Этот параллелизм можно было бы продолжить, устанавливая все более тонкие связи, существующие между текстом «Беньямин» и текстом «Версаче», если бы сама жизнь (она же «Жизнь») не преподнесла свидетельства о наличии такой связи в виде конкретного события. К сожалению, и в этом случае трагического: принцесса Диана, клиент и близкая подруга Версаче, погибла спустя менее чем два месяца после смерти великого кутюрье. В то же время ее смерть если и не была прямым следствием, то все же самым прямым образом, по крайней мере внешне, была связана с деятельностью фотографов. А ведь именно им отводил Вальтер Беньямин центральное место в культуре XX века. От каждого фотографа Беньямин требовал не ауры, а того, чтобы каждый снимок был «фотографией с места происшествия» («Краткая история фотографии»). Происшествие — эвфемизм преступления. И задача фотографа — «определить вину и найти виноватых». Фотография и преступление — яркая ассоциация. А чем она обернулась? Фотографу не надо искать виноватых — он сам виноват. Вместо того чтобы снимать преступление, он сам его совершает, причем самим фактом снимка.

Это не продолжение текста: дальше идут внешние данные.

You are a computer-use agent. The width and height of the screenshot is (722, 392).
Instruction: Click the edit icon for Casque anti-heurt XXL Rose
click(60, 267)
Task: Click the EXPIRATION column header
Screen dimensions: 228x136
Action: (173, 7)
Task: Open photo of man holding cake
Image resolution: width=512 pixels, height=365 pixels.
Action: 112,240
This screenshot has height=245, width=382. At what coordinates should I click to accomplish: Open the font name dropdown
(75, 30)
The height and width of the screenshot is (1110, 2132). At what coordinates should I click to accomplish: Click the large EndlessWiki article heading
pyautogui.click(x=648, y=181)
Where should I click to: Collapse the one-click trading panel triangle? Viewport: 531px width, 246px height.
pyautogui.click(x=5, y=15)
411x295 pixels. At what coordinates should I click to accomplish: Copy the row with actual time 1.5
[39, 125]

Чему больше поражаться — зловещим подтверждениям беньяминовской ассоциации или всеобщей падкости до всякого рода ассоциаций? Можно поражаться, с какой демагогической легкостью одни и те же люди, которые вчера требовали безграничной свободы информации, сегодня пытаются противопоставить ее свободе частной жизни. Можно поражаться легковерию толпы, которая тут же начинает сочинять и передавать легенды о том, что леди Ди на самом деле жива, или о мистической роли резиденции экс-короля Эдварда в Булонском лесу, незадолго до ее смерти приобретенной будущим свекром. Можно также заранее поражаться тем интерпретационным возможностям, которые открывает текст «Леди Ди» перед любителями интеллектуальных игр в ассоциации или интертекстуальность. Можно поражаться также, сколь близки по своей природе могут быть и примитивная страсть мифологизировать, и интеллектуальная привычка все осмыслять и истолковывать.

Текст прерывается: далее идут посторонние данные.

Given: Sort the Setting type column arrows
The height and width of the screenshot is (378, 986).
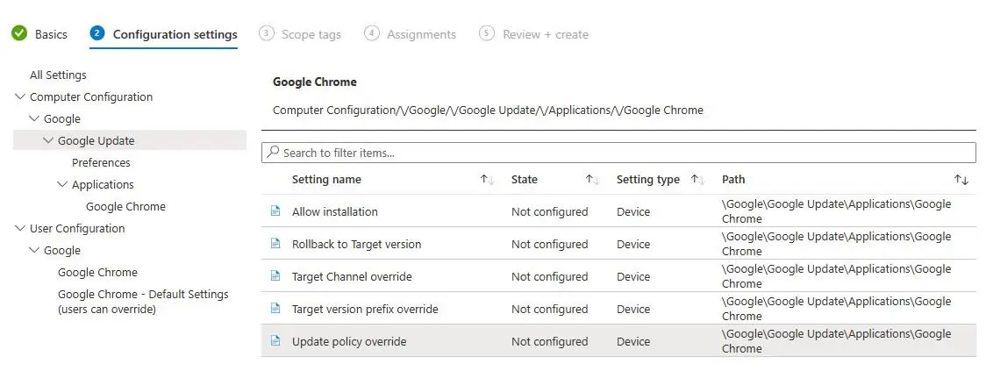Looking at the screenshot, I should (x=697, y=179).
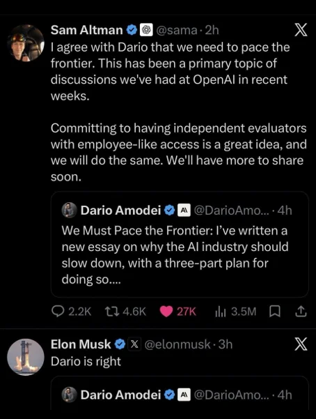Open quoted Dario Amodei essay post
The image size is (316, 419).
tap(180, 244)
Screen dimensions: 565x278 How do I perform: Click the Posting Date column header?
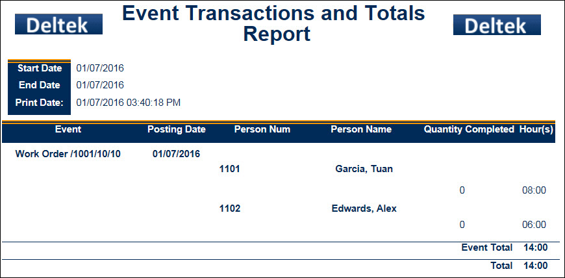point(177,129)
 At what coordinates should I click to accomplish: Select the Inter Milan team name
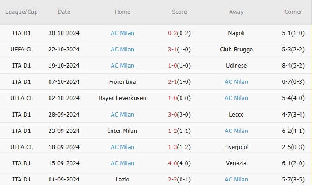pyautogui.click(x=122, y=131)
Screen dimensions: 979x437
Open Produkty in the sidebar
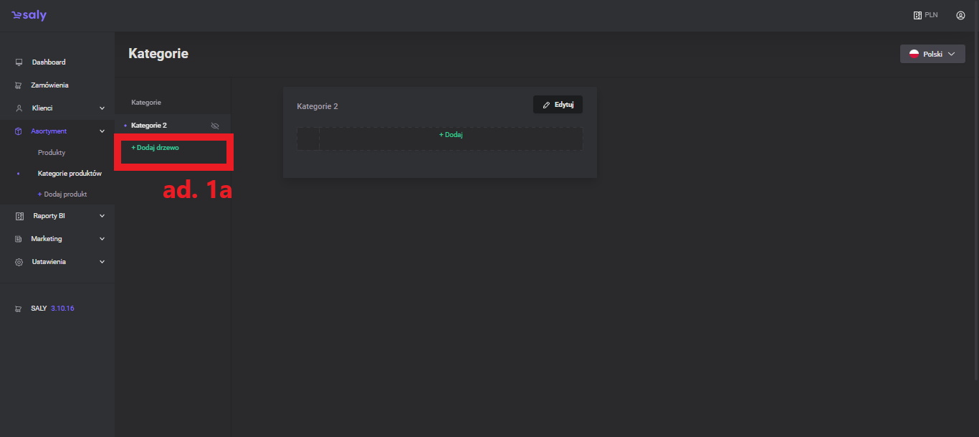[x=52, y=153]
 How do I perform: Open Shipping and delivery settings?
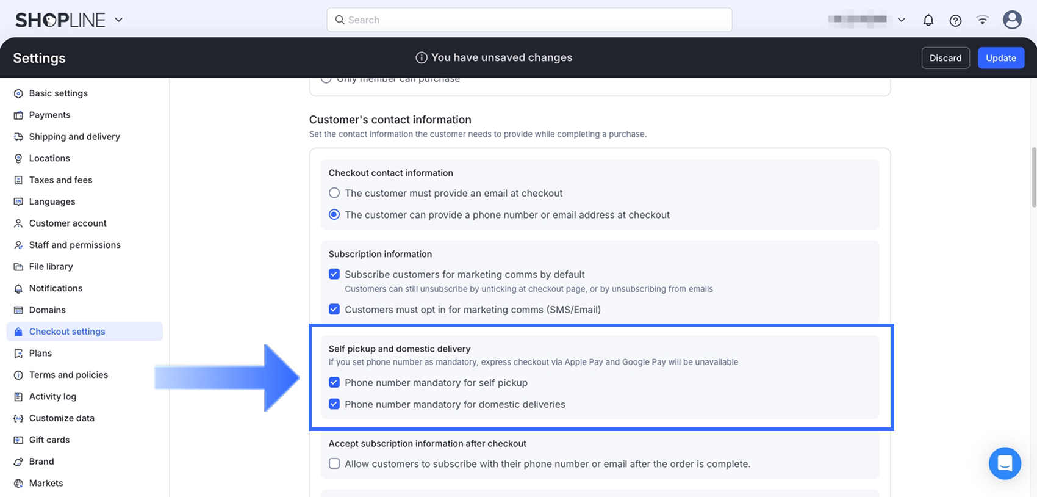coord(74,136)
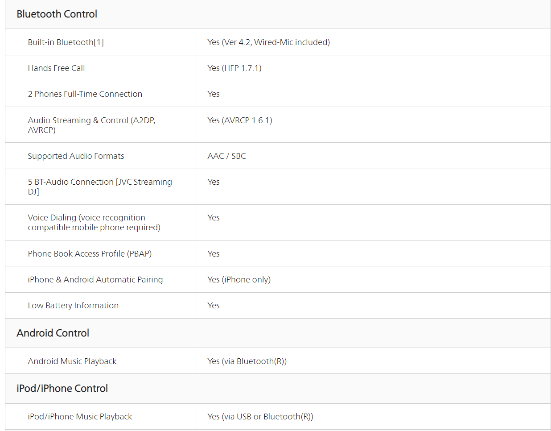Viewport: 551px width, 431px height.
Task: Click the iPod/iPhone Music Playback label
Action: click(x=80, y=417)
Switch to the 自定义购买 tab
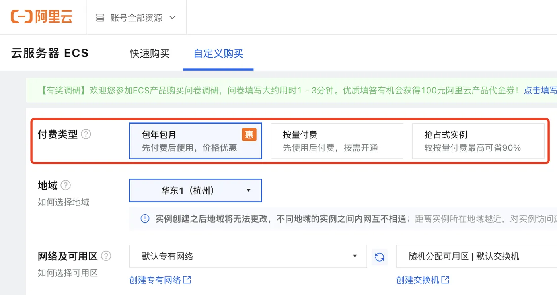Image resolution: width=557 pixels, height=295 pixels. coord(218,53)
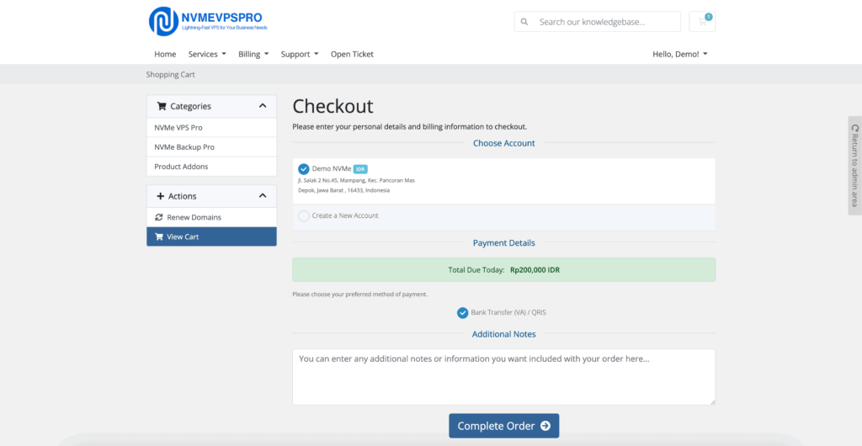
Task: Select Create a New Account option
Action: click(x=304, y=216)
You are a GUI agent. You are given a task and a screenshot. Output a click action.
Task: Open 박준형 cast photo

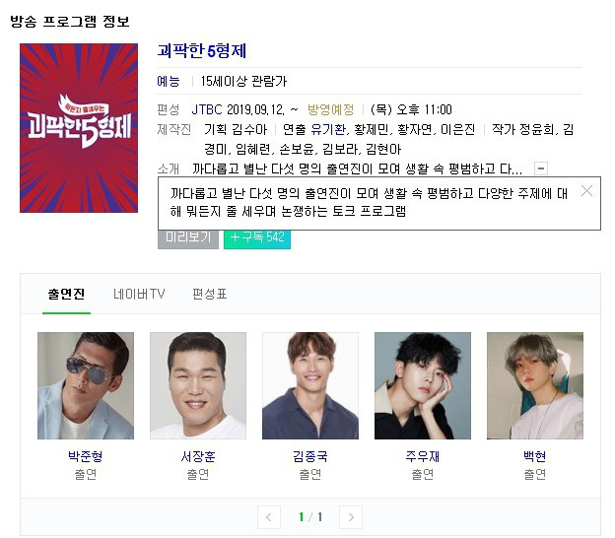[86, 385]
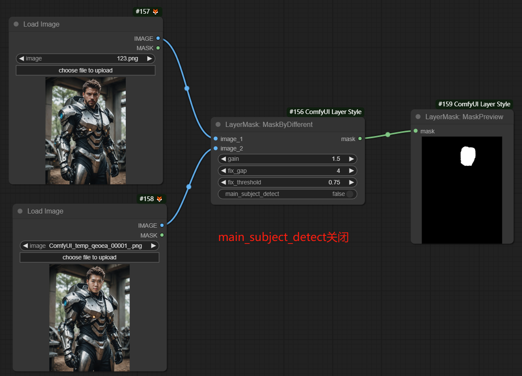Open the 123.png image file selector
Image resolution: width=522 pixels, height=376 pixels.
pos(85,59)
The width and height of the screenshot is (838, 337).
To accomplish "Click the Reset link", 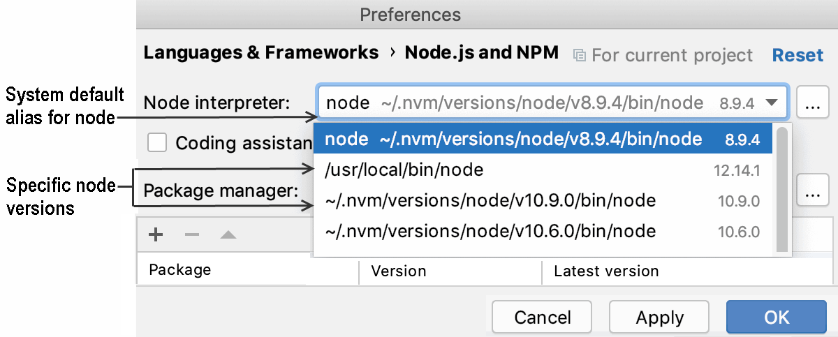I will pyautogui.click(x=797, y=54).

В знаменитой статье «Против интерпретации» Сьюзен Зонтаг в качестве положительного примера критики, «которая служит произведению, а не узурпирует его место» в отличие от «высокомерной интерпретации», приводит очерк Вальтера Беньямина «Рассказчик: размышления о творчестве Николая Лескова». И тем не менее сам Беньямин несет в значительной мере ответственность за распространение примата интерпретации над остальными функциями искусства и художественной критики. От его исчезновения ауры идет прямая линия к современным идеям «смерти автора» и растворения произведения в интертексте. Именно он требовал от фотографа, на которого в наше время должны держать равнение и художник и критик, ответственности за «подпись» под фотографией (то есть интерпретацию), без чего фотография не сможет включиться в «процесс олитературивания всех областей жизни», без чего «любая фотографическая конструкция останется незавершенной» («Краткая история фотографии»). Он мог иронизировать над смыслом, говоря, что, подобно толкователям Торы, старается в каждом слове обнаружить 49 смыслов. И все-таки он действительно верил в «смысл», глубоко скрытый в словах и вещах, и от фотографа (художника, критика) требовал выявления изображения мимолетного и тайного, то есть аутентичного. Да, он «ни во что не ставил» Хайдеггера. Если для того идея смысла была связана с «истоком», то для Беньямина — это моральная или политическая конструкция, навязываемая текущему моменту. Если Хайдеггер хочет смысл услышать, то Беньямин — экспонировать. И все же разница между обоими мыслителями не так уж велика. Оба верят в Смысл, возвышающийся над личным вкусом, оба жестко отделяют настоящее от прошедшего, оба мыслят категориями экстремальных обстоятельств, остановившегося времени или подобными им. Требуя распрощаться с аурой и ритуалом как атрибутами навсегда ушедшего прошлого, Беньямин предлагал своим современникам стать прорицателями и пророками аутентичного, противопоставив культовой магии экспозиционную, но всё ту же магию.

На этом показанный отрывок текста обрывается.